Abstract 15444: Sex Differences in Response to Chemical Cardioversion of Atrial Fibrillation by Dofetilide; a Retrospective Cohort of 160 Persistent Atrial Fibrillation Patients
Introduction: Dofetilide is class 3 antiarrhythmic drug which is FDA approved for persistent AF patients. Studies have shown sex based differences in response to treatment of atrial fibrillation (AF) by anti-arrhythmic drugs. Impact of dofetilide on successful cardioversion of AF by sex has not been well studied.

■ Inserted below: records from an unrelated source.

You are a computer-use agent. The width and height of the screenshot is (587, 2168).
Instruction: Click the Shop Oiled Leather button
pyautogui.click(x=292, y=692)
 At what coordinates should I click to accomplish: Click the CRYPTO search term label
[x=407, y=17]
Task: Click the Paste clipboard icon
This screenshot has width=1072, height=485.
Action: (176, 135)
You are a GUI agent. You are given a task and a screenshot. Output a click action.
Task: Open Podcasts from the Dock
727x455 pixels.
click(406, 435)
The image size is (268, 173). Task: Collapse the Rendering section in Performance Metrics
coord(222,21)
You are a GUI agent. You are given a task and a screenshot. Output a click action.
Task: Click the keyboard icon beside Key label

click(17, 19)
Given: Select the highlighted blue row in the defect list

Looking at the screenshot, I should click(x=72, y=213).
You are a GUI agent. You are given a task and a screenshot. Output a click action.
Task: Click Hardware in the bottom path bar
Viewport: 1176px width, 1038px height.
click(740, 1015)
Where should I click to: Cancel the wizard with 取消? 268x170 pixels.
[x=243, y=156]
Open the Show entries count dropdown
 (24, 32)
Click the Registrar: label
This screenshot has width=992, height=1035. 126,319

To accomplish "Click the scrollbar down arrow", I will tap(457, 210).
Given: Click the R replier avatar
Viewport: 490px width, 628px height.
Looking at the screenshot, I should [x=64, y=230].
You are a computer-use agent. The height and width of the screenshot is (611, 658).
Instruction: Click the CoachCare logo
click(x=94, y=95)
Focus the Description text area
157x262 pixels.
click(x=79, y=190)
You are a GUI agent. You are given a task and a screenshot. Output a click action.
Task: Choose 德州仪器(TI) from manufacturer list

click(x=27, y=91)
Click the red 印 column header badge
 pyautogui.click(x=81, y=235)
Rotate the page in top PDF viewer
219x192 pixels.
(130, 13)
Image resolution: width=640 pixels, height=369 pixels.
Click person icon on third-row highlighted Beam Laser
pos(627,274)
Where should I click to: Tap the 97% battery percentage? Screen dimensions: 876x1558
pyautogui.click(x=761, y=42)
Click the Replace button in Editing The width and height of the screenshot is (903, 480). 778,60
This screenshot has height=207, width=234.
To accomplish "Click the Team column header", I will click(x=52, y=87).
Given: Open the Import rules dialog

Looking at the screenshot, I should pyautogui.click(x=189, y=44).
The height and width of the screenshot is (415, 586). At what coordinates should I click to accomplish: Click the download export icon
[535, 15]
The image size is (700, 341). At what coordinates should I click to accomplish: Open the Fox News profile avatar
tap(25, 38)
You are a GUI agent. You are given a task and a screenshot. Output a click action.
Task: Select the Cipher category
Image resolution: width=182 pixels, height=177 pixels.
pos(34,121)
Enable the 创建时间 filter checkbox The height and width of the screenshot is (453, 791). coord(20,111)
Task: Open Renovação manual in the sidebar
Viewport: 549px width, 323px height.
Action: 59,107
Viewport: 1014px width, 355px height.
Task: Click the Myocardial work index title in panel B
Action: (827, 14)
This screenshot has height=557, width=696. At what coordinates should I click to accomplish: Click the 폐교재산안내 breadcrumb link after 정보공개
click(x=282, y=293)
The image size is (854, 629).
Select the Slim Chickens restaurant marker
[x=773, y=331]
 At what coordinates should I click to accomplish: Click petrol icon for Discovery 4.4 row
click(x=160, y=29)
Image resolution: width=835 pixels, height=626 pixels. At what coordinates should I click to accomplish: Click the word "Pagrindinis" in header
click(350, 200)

Methods: We retrospectively analyzed 160 (mean age 63.3±11.6, 26.2% women) AF patients who were started on dofetilide and were followed for 1 year. We examined relationship of sex to failure to cardiovert in multivariable logistic regression model adjusted for age, race, hypertension, diabetes, dyslipidemia, coronary artery disease, smoking, ejection fraction, dose, creatinine and BMI. We examined association of sex with AF related readmission in Cox proportional hazard models adjusted for same covariates
Results: Out of 160 patients, 42 (26.2%) were women. Out of 42 women, 9 (21%) did not convert after 10 consecutive doses of dofetilide as compared to 11 men (9.3%) who did not convert. Out of those who converted, 5 (15%) women compared with 8 (7.5%) men were readmitted with AF during 1 year follow- up. In multivariable adjusted analysis, women were at higher risk of not converting on dofetilide than men (OR 3.92; 95% CI 1.12-13.7, p=0.03). Similarly, there was higher risk of 1-year AF related readmission for women than men (HR 3.60; 95% CI 1.11-11.76, p=0.03).
Conclusions: We observed that men were more likely to achieve sinus rhythm in the short term treatment with Dofetilide. Men were also shown to have less readmissions within 1 year of treatment with Dofetilide. This association needs to be validated in larger studies to devise sex appropriate therapies for AF.
Author Disclosures: H. Hassan: None. W. Qureshi: None. S. Arora: None. P. Akhrass: None. N. Souvaliotis: None. E. Aziz: None.
- © 2016 by American Heart Association, Inc.